Copy every line of the listing below that contains the word "menu".

....................

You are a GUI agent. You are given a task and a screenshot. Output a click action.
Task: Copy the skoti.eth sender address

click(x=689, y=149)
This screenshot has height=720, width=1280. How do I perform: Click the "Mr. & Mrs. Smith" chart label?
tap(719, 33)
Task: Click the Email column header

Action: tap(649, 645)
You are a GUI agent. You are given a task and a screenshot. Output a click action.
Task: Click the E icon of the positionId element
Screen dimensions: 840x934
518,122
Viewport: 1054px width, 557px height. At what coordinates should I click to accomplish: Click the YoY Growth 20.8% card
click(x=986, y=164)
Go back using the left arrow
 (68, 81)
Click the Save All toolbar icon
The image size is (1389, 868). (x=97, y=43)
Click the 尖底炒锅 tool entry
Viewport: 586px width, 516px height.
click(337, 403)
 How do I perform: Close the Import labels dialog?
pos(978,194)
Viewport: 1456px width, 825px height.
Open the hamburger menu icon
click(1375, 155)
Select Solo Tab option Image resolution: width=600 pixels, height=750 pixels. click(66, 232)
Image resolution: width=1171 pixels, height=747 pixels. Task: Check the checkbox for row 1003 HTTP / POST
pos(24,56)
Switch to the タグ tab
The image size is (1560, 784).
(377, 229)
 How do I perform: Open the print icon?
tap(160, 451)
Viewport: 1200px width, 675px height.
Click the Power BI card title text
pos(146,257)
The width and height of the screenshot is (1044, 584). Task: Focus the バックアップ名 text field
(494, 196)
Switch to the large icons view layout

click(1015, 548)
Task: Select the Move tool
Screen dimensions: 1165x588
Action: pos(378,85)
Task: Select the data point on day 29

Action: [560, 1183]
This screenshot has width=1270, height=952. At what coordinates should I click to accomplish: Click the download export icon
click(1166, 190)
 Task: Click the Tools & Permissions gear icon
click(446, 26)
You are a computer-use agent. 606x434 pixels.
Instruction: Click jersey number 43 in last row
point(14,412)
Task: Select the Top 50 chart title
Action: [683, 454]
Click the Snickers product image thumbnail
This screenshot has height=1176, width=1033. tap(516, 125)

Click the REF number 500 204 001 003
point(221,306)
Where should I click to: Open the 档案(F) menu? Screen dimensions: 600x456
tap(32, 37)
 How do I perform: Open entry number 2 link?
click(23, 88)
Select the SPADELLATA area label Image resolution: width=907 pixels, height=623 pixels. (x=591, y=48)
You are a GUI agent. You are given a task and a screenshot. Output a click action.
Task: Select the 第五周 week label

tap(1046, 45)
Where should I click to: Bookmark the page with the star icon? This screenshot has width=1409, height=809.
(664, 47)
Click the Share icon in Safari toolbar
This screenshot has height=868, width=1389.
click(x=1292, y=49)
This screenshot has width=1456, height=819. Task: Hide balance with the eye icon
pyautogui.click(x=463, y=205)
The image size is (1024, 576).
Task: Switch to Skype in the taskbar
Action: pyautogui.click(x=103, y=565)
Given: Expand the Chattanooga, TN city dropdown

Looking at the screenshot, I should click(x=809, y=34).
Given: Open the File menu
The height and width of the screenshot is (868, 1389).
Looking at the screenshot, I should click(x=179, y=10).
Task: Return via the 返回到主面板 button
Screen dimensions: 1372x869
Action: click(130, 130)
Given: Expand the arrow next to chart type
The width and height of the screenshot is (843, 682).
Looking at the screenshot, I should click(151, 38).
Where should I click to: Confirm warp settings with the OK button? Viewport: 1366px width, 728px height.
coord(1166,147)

....................

> _Exercise output_
Open the hamburger menu icon
Where should I click to: Open the 档案(F) menu? Screen dimensions: 600x456
Given: Open the File menu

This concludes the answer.